[antlr-interest] Converting my Java code to work as a C Target.

Wed Apr 25 23:15:12 PDT 2012

I'm a total Antlr noob, but I put together a working language by grabbing
random Java code samples I found.  It's pretty simple, basically I have a
Node class that all the nodes inherited from.  This base class has an "eval"
method and there are specialized classes for the different nodes.

My old grammar has rules like:

multiplicativeExpression returns [Node node]:

    receiver=moduleVariable

      operation=(MUL|DIV|MOD|MINUS) arguments=multiplicativeExpression

    { $node = new MathNode($operation.text, $receiver.node,
$arguments.node); }

  ;

And my MathNode stores the parameters passed into the constructor:

public MathNode(String operation, Node receiver, List<Node> arguments)

I call my eval() method with the current context and it handles all of the
internal work.

At this point I want to rewrite things so I can target C as my
implementation language.  I worked through a few of the samples and read as
much as I can, but I'm not quite sure how to connect what I'm doing now with
the C structures.  I read that my code should "subclass" the data that comes
from the C runtime, but I'm not sure what that means from a C perspective.

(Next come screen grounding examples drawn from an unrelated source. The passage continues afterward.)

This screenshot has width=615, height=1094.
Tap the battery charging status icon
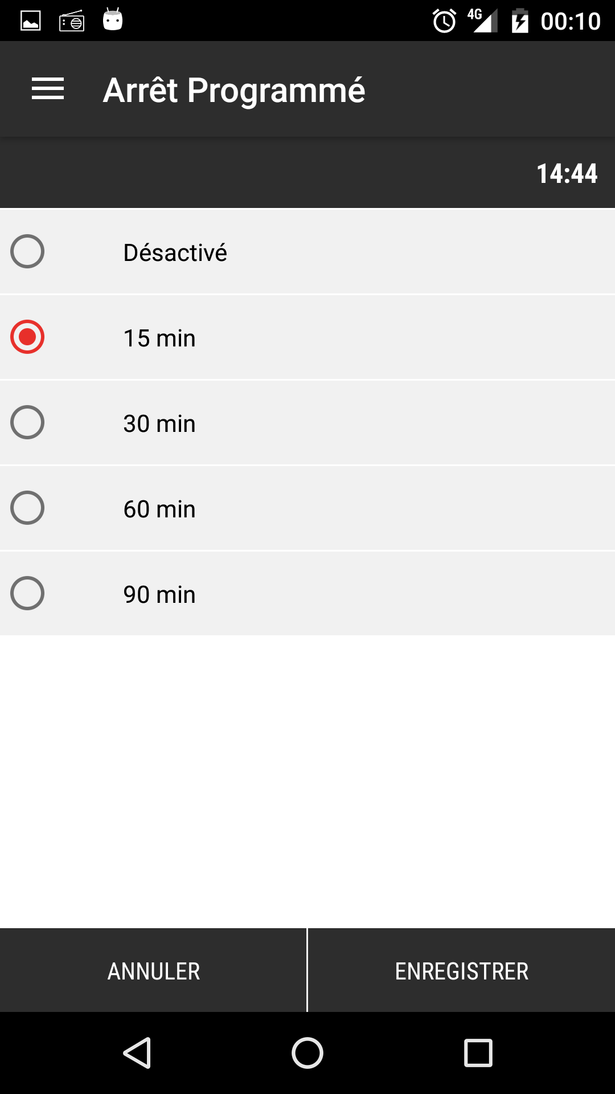tap(520, 21)
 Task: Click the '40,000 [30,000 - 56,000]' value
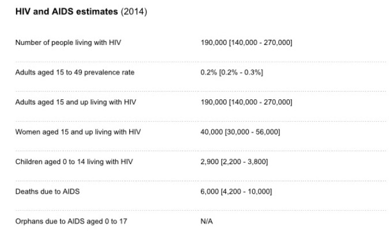click(240, 132)
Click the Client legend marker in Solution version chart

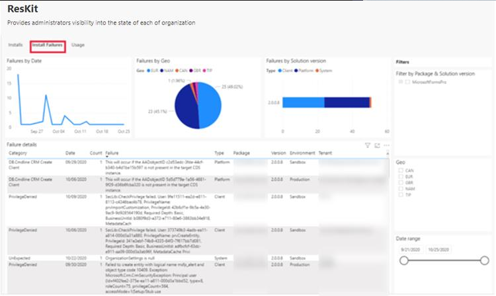[279, 69]
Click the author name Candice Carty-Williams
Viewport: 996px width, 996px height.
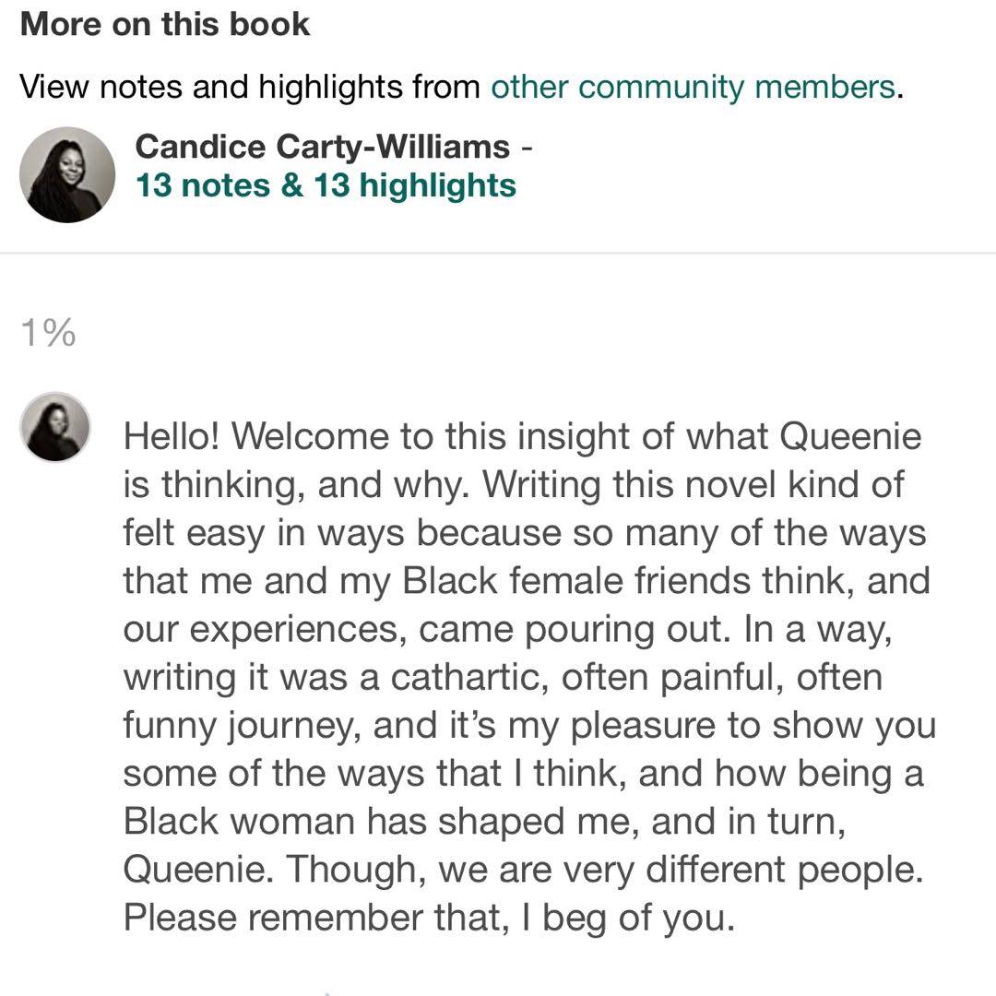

I defined a "struct MathNode" that pretty much mirrors the Java class,
complete with a function pointer for eval. In main() I create a lexer and
parser, etc and I think I should be able to do something like this:

struct MathNode *math;

math = psr->multiplicativeExpression(psr);

math->eval(global_context);

My grammar has these options:

Language = C;

ASTLabelType = pANTLR3_BASE_TREE;

output = AST;

I kept the same syntax with my rules: "multiplicativeExpression returns
[Node node]".  The tricky part is what code I need for the rule when I
create a new MathNode and initialize it.  It seems like my code has a lot of
info that it can use, but I'm not quite sure what the "connective glue"
should look like.  I have the same three variables: operation, receiver, and
arguments - operation is pretty straightforward, I can use gettext (or maybe
use the token constant stored in ANTLR3_COMMON_TOKEN.type).

I'm not sure how to manage the two nodes.  The way I set up the grammar
seems to have given me several options, but I think it's the same as the
Java code, $node = sexy_node_making_function($operation->type,
$receiver->node, $arguments->node ).  My node builder could allocate a
MathNode structure, fill in the details, and return for storage in the
return structure.

It seems like an odd way to store things, am I missing something?  The
return value has start/stop tokens (not sure what to do with those) and a
tree, in addition to my node information.

Should I somehow store my node data in the ANTLR3_BASE_TREE.u variable?
Would my grammar still need the "returns [Node node]" bit, or will the
parser still return the tree?

Since there are several levels of structures, how do I call eval() on the
node?

Thanks for any input!

Lee